After doing more research on this Forum, i found Mediaman's Post that guided me directly to the Culprit: The wirewound Potentiometer attached to push-pull Switch! Wounded wire is burnt and corroded at a point where the slider took its position at the most (dep. on users preference in brightness). Temporary Solution now is to turn the **** all the way to the left, outside the burnt area (all the way right to the off Position does not help in my case). Next time i take off the Dash, i will deactivate this Wirewound Potentiometer and install a Resistor instead with a resistance that meets my personal preference in Brightness (not reglable anymore)..
Greets
97' XLT, 3.0L, 95tsnd miles
But understand how all those rheostat dimmers work; they introduce resistance into the light circuit. The more resistance, the less current flows, and the dimmer the lights. The worst mode to operate them is to turn it just slightly off of full-on. It will flow the most dimmed current, which will heat up the smallest region of wire windings, and will therefore most easily overheat or destroy that little piece of resistance wire.
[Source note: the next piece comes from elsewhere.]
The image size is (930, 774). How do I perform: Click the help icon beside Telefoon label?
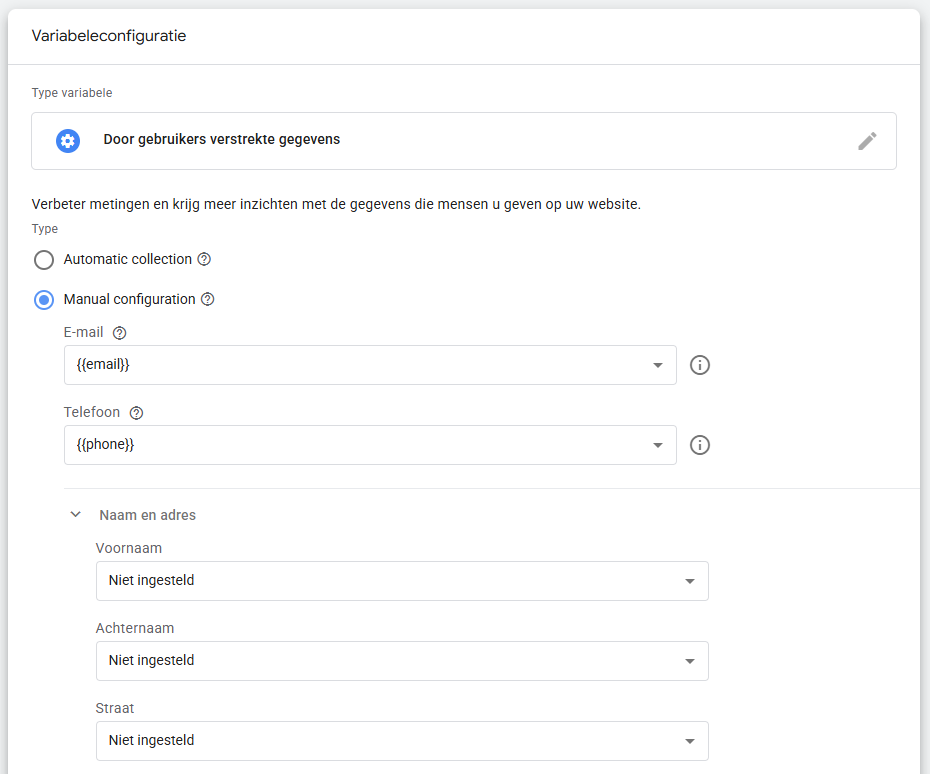click(137, 413)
So if you want to dim the instrument panel, dim it a lot, or dont' dim it at all and put the dimmer to full brightness setting.
Maybe the newer cars today use an electronic dimmer, or even with LED illumination. While those in theory are more efficient, and should not burn out the way rheostats do, they have their own problems that also result in light failure.
i would stay with the rocker type switch and try to open it. Sometimes the internal flip-mechanism of such a switch fails. Automotive rocker type switches should be available in various variations and can be mounted elsewhere into the Dash.
I only have electrical diagrams for the later push-pull one but i wish to have this earlier type of switch since it is the more reliable one and it's even more the aviation-style

Does the rear red backlights burns if Headlights are on?